Start of TEXT SHOWN

Nearly 25 percent of the world is anemic. Now researchers have created a smartphone app that can detect the condition with a photo. The new tech could mean diagnosing and monitoring the blood disorder without a finger poke or blood draw.
“This is a way for anyone to screen themselves for anemia and all they have to do is download an app,” said Wilbur Lam, a bioengineer and pediatric hematologist at Georgia Tech and Emory University in Atlanta, who led the new research. “It doesn’t require any blood at all.”
Dangerous Diagnosis
People with anemia have low levels of hemoglobin, the molecules in red blood cells that help carry oxygen to other parts of the body. Without enough of this crucial oxygen carrier, people feel tired or weak and can sometimes become light headed or dizzy. They also appear pale. Pallor is a red flag for doctors assessing whether patients are anemic or not, but it’s not something the average person can easily distinguish. Yet everyone is at risk for anemia throughout his or her life, some more so than others.
For Robert Mannino, a graduate student in Lam’s lab, constantly monitoring hemoglobin levels is simply a fact of life.
Mannino has chronically low hemoglobin thanks to an inherited condition called thalassemia. To stay healthy, Mannino gets a blood transfusion every month. As a result, he cycles between being anemic and not anemic. Mannino is also a proficient coder, so Lam challenged him to create an app that could quantify hemoglobin levels from photos.
For the next few months, Mannino took pictures of different body parts before and after each transfusion, at which time he also gets a complete blood count. Then he developed code to analyze each pixel of every photo to find a relationship between the pictures and hemoglobin levels.
“Images that were focused on the fingernails had data that was very tightly correlated with the hemoglobin levels from his blood count,” Lam said.
Mannino then spent the rest of his graduate studies enrolling hundreds of anemia patients of different ages and ethnicities in his project. He used the patients’ blood counts and fingernail photos to refine and optimize the algorithm. Serendipitously, fingernail beds contain little pigment, making the area insensitive to skin color.
An App for Anemia
The app could detect anemia with astonishing accuracy, the researchers report today in the journal Nature Communications. The app came within 2.4 grams per deciliter of hemoglobin levels compared to complete blood count measurements and even bested physicians’ estimates during a physical exam.
As Mannino adds more data to the algorithm, the app is just getting better.
“[What] we actually published is kind of just a snapshot of its current accuracy,” said Lam, who wants to get the app into the hands of the people who need it most, like Mannino, but also pregnant women, children at risk lead for poisoning and people in low resource countries such as Kenya where cell phone infrastructure beats medical infrastructure.
“The biggest impact this can have is in the global health setting… where the current test for screening anemia is cost prohibitive or just inaccurate,” he said.

End of TEXT SHOWN
Start of DATA FOR ANALYSIS

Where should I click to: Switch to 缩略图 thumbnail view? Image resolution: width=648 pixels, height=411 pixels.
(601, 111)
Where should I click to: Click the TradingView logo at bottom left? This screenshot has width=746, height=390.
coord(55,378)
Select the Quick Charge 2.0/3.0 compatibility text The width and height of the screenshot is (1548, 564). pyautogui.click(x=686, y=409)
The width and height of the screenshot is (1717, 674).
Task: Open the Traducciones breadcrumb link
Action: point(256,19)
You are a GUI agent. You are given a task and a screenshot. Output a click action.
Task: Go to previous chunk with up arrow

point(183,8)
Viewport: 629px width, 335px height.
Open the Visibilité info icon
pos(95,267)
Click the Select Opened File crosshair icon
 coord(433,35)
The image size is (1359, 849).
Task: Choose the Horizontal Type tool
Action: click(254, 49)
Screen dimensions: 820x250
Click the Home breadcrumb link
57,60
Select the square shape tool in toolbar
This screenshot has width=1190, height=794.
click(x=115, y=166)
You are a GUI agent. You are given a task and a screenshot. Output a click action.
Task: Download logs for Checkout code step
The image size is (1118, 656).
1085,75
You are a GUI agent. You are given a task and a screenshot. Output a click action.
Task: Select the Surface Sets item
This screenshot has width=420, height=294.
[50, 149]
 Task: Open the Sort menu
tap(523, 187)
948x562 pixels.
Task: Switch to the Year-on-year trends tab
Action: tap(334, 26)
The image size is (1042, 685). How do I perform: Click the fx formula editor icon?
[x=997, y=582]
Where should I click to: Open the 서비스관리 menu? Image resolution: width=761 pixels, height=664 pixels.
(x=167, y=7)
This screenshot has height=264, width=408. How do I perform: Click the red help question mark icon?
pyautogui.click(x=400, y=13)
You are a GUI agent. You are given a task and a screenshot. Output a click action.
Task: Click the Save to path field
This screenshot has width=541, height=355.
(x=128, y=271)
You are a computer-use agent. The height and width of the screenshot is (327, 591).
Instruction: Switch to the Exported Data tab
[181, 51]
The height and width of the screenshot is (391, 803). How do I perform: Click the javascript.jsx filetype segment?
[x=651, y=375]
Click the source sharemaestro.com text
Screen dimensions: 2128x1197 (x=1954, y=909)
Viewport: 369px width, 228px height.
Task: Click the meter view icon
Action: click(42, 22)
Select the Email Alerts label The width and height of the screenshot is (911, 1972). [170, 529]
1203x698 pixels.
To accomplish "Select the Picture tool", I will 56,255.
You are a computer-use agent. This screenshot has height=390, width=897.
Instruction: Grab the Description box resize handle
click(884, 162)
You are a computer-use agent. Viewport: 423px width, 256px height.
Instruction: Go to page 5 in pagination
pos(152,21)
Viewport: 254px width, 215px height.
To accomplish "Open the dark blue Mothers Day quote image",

End of DATA FOR ANALYSIS

**EXERCISE AIM:**
Please copy the passage of the anemia app article above from "Mannino has chronically" to "levels from photos.", word for word.

**RESULT OF THE EXERCISE:**
Mannino has chronically low hemoglobin thanks to an inherited condition called thalassemia. To stay healthy, Mannino gets a blood transfusion every month. As a result, he cycles between being anemic and not anemic. Mannino is also a proficient coder, so Lam challenged him to create an app that could quantify hemoglobin levels from photos.